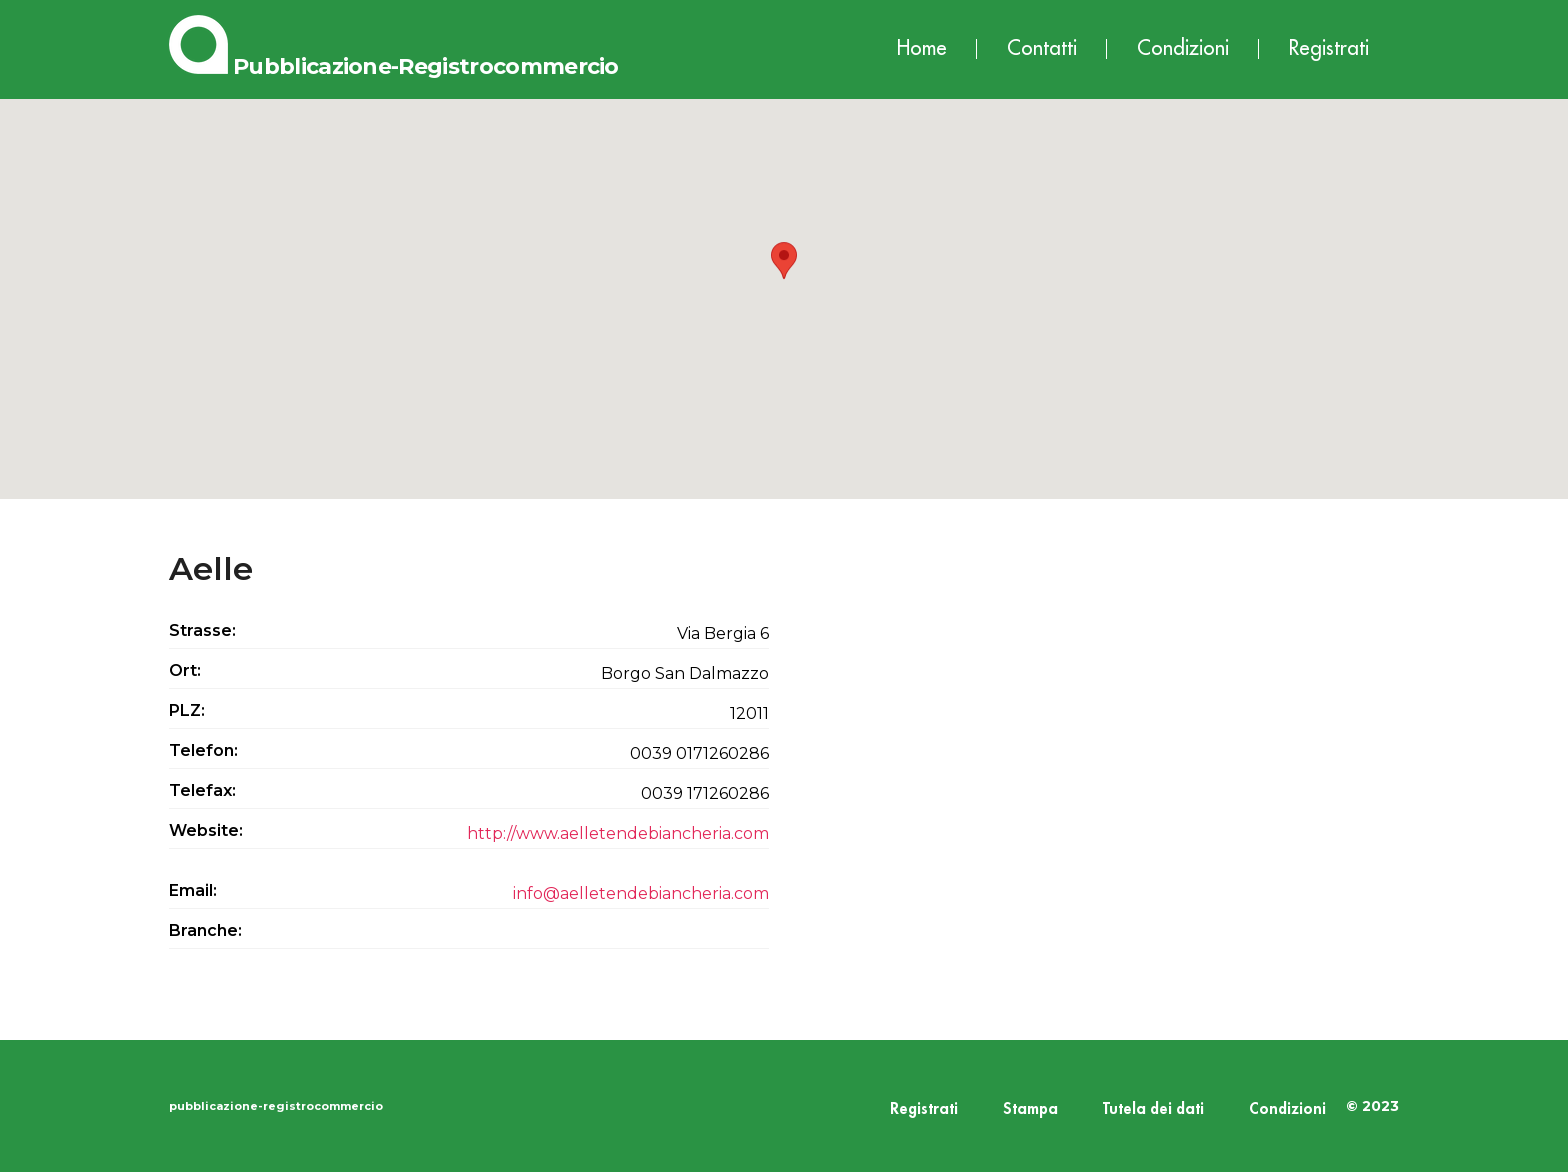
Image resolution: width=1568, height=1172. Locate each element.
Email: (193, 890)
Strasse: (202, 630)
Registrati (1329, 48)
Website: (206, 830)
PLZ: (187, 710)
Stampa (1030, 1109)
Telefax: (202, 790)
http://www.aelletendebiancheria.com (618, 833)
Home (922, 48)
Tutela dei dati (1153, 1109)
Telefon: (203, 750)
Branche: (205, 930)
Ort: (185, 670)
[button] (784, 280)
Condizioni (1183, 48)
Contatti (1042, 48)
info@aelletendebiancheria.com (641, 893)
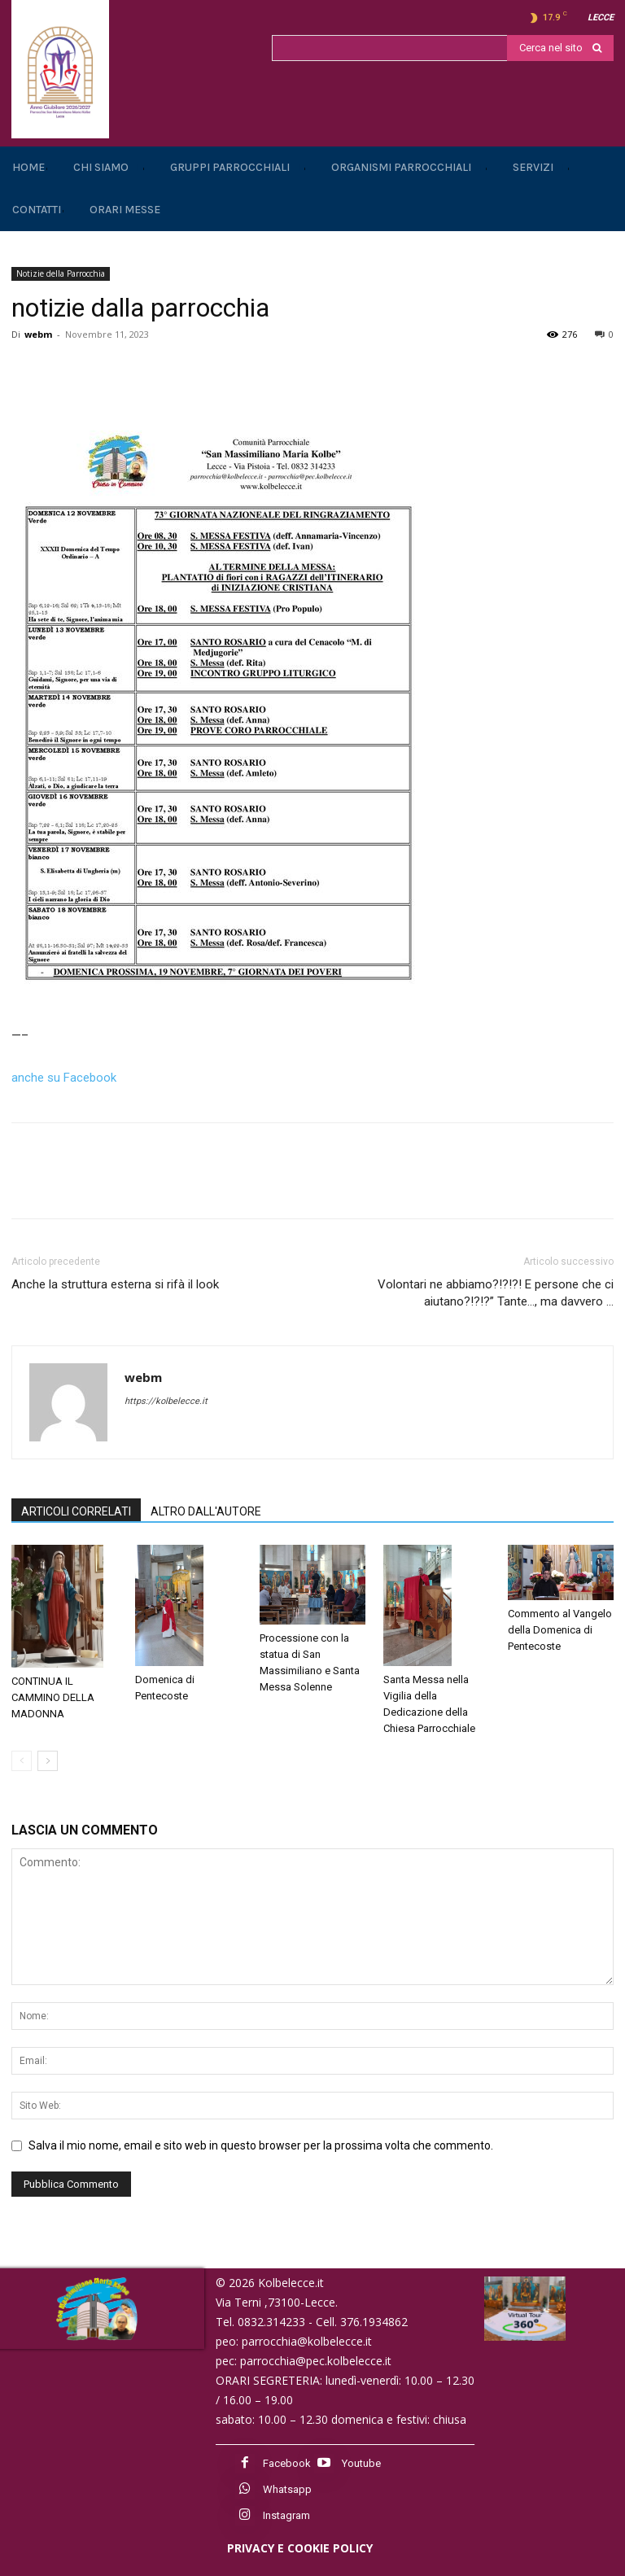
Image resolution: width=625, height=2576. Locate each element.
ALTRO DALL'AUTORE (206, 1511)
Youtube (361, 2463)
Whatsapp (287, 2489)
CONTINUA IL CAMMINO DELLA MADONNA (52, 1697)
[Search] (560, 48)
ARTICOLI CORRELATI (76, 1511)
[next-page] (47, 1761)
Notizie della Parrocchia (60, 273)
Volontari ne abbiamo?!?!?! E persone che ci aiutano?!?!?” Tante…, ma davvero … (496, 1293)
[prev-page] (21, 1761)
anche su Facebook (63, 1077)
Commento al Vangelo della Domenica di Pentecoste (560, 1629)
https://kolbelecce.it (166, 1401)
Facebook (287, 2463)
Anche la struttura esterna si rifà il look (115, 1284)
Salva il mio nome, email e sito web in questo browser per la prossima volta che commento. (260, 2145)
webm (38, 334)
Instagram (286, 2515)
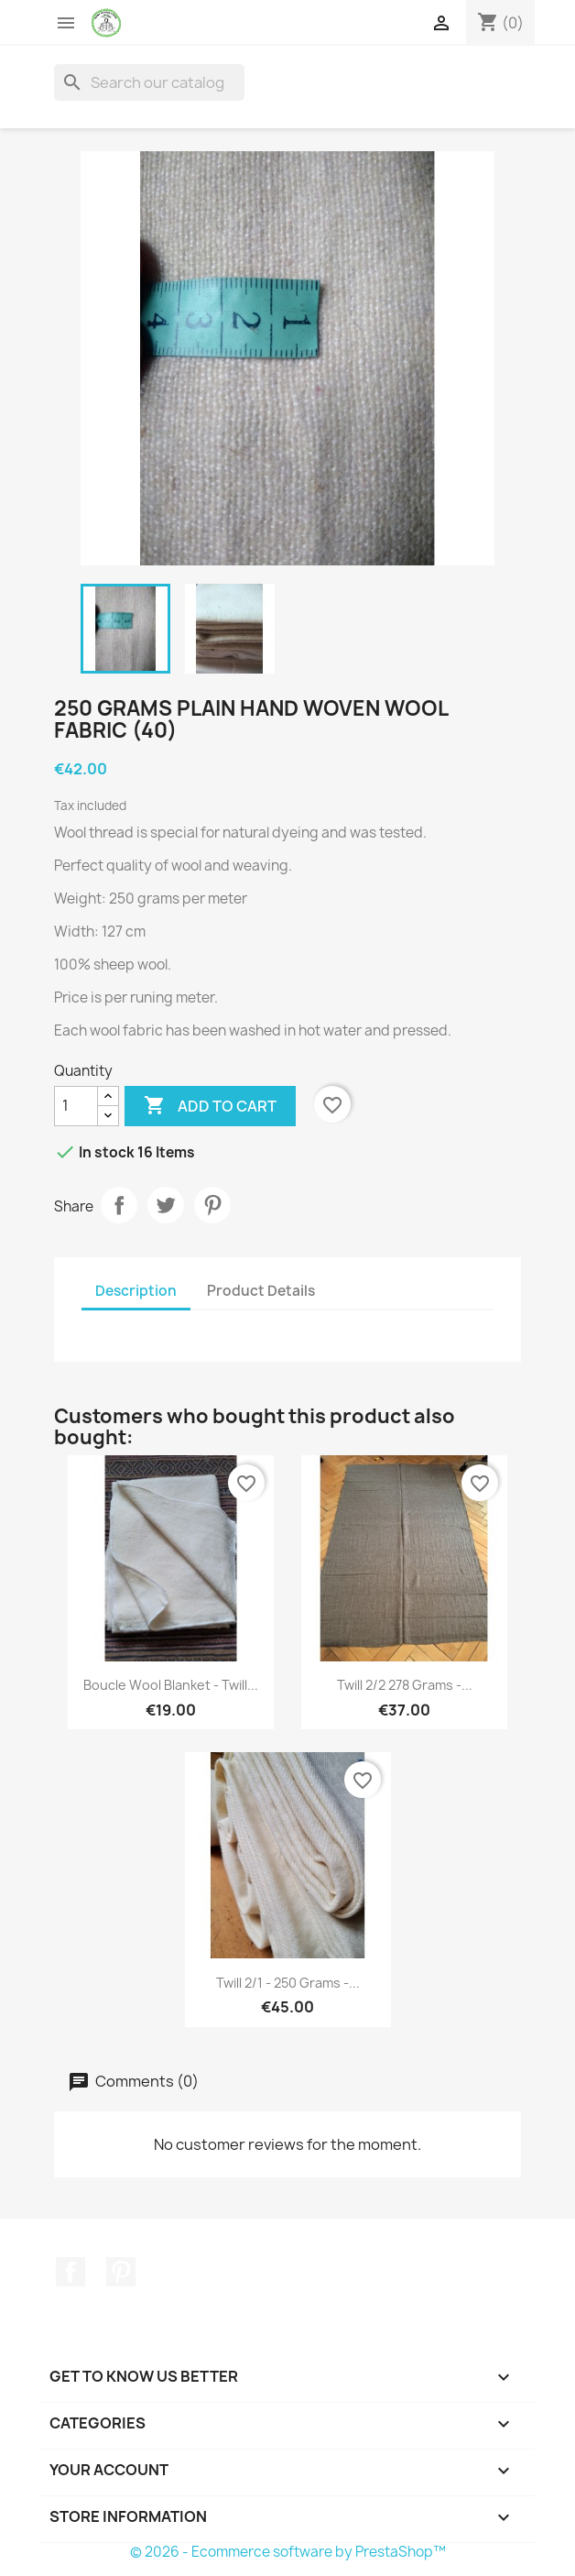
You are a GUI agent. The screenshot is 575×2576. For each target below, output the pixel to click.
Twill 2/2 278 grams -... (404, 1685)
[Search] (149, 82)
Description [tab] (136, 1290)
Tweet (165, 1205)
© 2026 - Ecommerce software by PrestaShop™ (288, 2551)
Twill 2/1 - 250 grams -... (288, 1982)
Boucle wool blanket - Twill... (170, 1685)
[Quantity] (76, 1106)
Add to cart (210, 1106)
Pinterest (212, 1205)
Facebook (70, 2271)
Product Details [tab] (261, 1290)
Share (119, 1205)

> **The problem**: Switch "Telefax" to "Fax" in the items from the start through the line with "Notizie della Parrocchia (60, 273)", and give those lines again with nothing else changed. Leave the pictures out.

> **Response for this exercise**:
Image resolution: width=1568, height=1172. Locate each element.
Email: (193, 890)
Strasse: (202, 630)
Registrati (1329, 48)
Website: (206, 830)
PLZ: (187, 710)
Stampa (1030, 1109)
Fax: (202, 790)
http://www.aelletendebiancheria.com (618, 833)
Home (922, 48)
Tutela dei dati (1153, 1109)
Telefon: (203, 750)
Branche: (205, 930)
Ort: (185, 670)
[button] (784, 280)
Condizioni (1183, 48)
Contatti (1042, 48)
info@aelletendebiancheria.com (641, 893)
Image resolution: width=625, height=2576. Locate each element.
ALTRO DALL'AUTORE (206, 1511)
Youtube (361, 2463)
Whatsapp (287, 2489)
CONTINUA IL CAMMINO DELLA MADONNA (52, 1697)
[Search] (560, 48)
ARTICOLI CORRELATI (76, 1511)
[next-page] (47, 1761)
Notizie della Parrocchia (60, 273)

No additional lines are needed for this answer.